■ PASSAGE GIVEN

_ _ _ _

Figure 2. The binaural measuring robot (Horn, 2013, p. 26).

Table 2

Table 2. Audio-visual presentation modes with different combinations of simulated listening situation and implemented audio-recording technology.

2.1.3 Procedure

The study took place in a room that was constructed for sound production, which is why an extremely low level of background noise can be assumed. All participants were tested in single sessions. The participants were placed in the simulation environment and they additionally had a computer on which they could autonomously rate the stimuli. The stimuli were presented in groups of three (so called triads) and rated by the participants using the repertory grid technique. Participants could switch between the three stimuli at will. In the condition “aural,” participants heard audio only, while in the conditions audio-visual I & II, participants both heard the audio and watched the associated 3D-simulation. They had to mention the contrast of one stimulus compared to the other two and subsequently supplement the contrast with an opposite pole so that the attribute pair was completed. The participants could fill in their answers in the text field provided for this purpose on the computer.

A total number of 18 triads was presented to each participant. Each triad could be repeated ad libitum and any number of contrasting attributes per triad could be created.

_ _ _ _

Data for locating words and elements
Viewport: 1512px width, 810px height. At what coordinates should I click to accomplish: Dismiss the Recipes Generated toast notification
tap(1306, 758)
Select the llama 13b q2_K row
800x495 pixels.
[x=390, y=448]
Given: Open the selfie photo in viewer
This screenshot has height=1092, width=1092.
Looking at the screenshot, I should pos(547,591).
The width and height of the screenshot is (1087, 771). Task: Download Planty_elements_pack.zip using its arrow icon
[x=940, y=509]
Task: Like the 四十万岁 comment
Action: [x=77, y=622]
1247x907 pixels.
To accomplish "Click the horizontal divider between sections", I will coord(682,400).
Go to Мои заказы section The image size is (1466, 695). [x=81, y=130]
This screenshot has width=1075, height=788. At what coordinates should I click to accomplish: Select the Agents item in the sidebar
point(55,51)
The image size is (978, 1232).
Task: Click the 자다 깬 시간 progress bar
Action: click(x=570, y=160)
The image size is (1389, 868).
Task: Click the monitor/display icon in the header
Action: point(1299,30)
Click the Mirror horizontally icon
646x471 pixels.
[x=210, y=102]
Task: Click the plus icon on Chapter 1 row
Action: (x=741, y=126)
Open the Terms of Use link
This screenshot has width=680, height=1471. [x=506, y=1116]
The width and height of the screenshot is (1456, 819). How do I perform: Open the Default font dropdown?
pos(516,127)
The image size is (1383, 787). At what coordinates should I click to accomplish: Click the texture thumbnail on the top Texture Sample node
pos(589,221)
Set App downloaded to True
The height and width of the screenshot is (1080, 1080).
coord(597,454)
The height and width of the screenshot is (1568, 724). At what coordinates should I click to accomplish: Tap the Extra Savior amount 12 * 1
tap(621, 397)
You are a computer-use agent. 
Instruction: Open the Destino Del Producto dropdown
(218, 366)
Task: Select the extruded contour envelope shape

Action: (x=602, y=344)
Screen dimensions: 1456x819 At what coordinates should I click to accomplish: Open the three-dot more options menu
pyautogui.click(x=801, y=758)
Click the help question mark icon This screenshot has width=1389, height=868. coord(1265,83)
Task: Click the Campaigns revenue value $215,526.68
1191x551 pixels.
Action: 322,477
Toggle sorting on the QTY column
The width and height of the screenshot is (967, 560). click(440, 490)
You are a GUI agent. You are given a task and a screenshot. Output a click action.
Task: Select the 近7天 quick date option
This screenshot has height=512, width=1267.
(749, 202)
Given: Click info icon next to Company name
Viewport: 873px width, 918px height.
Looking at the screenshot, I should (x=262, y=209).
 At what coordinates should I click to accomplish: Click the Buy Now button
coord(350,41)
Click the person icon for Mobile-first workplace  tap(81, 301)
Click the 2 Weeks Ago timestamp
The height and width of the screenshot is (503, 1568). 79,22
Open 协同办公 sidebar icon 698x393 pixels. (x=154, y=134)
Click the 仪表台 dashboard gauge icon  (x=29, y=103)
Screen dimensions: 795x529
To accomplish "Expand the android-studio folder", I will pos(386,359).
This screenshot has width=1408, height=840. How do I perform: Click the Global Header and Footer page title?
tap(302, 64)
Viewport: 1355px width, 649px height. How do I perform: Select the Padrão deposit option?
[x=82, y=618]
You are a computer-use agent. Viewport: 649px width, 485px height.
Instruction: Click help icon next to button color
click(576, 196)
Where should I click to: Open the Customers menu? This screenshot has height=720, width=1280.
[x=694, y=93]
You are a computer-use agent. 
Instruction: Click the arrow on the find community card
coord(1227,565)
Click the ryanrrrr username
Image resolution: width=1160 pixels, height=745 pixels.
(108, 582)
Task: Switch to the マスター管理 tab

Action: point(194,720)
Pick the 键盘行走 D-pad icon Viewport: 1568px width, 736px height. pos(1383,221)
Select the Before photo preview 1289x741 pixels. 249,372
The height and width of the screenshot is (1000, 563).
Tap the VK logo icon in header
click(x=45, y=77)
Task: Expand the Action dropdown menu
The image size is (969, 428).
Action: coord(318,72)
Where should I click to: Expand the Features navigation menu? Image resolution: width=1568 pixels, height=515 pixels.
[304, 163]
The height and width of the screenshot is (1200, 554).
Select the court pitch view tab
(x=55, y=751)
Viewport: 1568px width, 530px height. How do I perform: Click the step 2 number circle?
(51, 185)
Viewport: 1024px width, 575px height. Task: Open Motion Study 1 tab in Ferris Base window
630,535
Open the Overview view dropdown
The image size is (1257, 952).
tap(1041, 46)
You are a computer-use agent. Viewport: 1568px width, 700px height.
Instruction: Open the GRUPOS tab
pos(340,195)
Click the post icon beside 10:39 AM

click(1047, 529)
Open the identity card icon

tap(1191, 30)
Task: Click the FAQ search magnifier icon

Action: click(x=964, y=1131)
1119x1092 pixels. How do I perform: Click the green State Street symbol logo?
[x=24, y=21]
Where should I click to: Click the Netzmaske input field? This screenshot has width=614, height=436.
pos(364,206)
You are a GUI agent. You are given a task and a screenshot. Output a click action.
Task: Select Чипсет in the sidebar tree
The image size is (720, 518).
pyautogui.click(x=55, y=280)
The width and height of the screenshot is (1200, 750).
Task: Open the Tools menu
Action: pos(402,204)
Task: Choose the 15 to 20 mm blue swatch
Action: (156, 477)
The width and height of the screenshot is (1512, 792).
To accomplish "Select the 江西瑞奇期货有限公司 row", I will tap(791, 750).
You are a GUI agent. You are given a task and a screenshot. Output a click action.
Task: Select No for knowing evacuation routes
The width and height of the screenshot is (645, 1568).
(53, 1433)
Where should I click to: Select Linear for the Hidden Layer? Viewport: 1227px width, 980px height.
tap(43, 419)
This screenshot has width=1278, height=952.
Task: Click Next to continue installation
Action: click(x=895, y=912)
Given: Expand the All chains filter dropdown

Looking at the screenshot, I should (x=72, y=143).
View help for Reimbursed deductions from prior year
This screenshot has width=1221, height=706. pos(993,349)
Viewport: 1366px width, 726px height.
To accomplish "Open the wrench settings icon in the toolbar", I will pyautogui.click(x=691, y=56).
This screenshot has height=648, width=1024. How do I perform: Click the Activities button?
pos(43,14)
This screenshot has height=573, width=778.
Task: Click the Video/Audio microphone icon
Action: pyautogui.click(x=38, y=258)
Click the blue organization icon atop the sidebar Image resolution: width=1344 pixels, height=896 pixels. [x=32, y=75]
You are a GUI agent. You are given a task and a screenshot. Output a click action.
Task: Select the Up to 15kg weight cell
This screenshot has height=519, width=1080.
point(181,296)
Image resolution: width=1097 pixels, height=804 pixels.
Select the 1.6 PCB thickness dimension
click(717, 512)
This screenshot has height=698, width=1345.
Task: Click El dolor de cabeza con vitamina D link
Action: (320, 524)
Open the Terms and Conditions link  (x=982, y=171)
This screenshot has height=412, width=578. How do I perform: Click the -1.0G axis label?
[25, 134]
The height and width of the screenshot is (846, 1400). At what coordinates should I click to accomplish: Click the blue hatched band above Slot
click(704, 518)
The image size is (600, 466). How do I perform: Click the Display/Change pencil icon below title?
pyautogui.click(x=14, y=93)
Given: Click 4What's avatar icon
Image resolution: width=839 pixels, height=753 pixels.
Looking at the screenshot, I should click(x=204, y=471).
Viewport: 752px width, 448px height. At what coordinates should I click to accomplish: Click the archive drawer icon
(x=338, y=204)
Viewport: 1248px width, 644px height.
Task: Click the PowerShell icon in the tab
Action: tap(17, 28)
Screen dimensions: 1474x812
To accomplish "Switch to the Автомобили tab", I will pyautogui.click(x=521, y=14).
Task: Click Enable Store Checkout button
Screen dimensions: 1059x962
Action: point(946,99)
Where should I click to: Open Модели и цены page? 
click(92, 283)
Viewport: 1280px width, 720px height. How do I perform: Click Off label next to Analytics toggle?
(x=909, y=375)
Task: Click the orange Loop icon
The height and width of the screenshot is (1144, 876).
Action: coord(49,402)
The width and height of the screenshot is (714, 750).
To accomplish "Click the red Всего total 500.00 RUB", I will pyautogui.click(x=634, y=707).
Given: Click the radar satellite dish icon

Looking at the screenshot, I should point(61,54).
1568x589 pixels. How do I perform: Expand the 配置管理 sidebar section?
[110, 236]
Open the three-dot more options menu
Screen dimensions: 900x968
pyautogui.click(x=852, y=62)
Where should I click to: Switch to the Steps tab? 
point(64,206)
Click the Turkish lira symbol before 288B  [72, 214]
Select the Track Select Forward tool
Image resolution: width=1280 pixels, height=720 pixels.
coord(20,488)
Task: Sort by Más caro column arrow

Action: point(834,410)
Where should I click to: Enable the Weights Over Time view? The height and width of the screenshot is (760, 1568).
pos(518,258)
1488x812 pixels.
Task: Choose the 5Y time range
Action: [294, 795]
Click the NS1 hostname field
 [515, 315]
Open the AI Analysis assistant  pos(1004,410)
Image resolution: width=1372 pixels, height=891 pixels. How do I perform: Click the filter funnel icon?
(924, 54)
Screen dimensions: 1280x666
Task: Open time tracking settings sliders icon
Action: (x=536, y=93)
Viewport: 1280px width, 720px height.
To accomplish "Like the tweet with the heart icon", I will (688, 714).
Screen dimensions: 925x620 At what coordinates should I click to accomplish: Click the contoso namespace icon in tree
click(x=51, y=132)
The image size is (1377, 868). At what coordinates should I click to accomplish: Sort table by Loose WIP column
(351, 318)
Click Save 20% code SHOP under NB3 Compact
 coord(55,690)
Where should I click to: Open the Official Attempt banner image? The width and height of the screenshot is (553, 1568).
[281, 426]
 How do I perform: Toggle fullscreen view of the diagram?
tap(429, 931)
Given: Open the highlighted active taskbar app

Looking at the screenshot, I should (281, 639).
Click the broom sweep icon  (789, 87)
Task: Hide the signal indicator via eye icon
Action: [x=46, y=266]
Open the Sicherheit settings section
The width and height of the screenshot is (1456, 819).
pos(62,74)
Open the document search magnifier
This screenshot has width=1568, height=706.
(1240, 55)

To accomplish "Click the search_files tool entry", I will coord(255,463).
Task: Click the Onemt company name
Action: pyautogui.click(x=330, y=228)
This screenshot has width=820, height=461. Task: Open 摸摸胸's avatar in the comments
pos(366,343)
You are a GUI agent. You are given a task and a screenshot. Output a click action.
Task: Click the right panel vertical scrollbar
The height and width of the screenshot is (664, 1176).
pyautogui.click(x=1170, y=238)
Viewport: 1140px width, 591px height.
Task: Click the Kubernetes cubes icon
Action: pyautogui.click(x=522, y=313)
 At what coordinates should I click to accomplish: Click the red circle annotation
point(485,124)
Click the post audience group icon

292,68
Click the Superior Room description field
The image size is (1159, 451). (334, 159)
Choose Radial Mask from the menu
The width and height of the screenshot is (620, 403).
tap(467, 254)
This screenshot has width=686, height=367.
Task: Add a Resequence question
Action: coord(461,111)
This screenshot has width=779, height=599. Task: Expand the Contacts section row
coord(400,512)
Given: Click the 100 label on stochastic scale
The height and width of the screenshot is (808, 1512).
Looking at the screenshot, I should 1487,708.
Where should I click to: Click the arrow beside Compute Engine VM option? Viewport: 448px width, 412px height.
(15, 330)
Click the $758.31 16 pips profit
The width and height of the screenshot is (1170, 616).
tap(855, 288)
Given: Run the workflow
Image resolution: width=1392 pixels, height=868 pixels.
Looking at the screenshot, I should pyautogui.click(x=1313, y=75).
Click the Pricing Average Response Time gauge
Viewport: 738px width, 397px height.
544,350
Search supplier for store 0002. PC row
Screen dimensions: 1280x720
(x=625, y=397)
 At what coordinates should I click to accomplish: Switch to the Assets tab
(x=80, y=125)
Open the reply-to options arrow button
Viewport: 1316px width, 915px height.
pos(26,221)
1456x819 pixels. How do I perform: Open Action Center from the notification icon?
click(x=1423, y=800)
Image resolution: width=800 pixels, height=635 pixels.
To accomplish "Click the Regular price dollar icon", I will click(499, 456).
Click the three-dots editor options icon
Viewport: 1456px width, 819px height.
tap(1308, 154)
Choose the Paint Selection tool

_ _ _ _

■ EXERCISES TO COMPLETE
• 1. Write out the part of the listening study passage that opens with the words "A total number" and closes with "could be created.".
• 2. Translate this sentence from the listening study passage into Spanish: "All participants were tested in single sessions."
• 3. Carry on the listening study passage from where it stops.

■ RESPONSES
• 1.
A total number of 18 triads was presented to each participant. Each triad could be repeated ad libitum and any number of contrasting attributes per triad could be created.

• 2. Todos los participantes fueron evaluados en sesiones individuales.

• 3.
Finally, the participants rated all 28 stimuli with their own constructs (= the contrasting attribute pairs) on seven-level scales. In this way, 18 single grids were created with 12–30 constructs per person. On the whole, there was a total number of 376 attribute pairs (cf. Supplementary material). In addition, the investigator documented when the participants gave comments to their constructs.

2.2 Results

For the analysis, a mixed-methods design was chosen due to the mixture of qualitative and quantitative data. While the rating can be used for structural models, the inter-individual summary of the attributes from the different people can only take place on a qualitative basis.

The analysis was divided into three steps. In the first step all constructs were categorized with the grounded theory methodology to receive a first overview concerning the dimension of the different presentation forms and, meanwhile, create a basis for the following steps. According to the grounded theory, the constructs were coded in several runs beginning very close to the text. Afterwards the constructs were grouped little by little until only a few categories remained (Strauss, 1994). Four categories were identified: acoustic, visual, the interaction of acoustic and visual and general assessment. The acoustic category formed the largest group.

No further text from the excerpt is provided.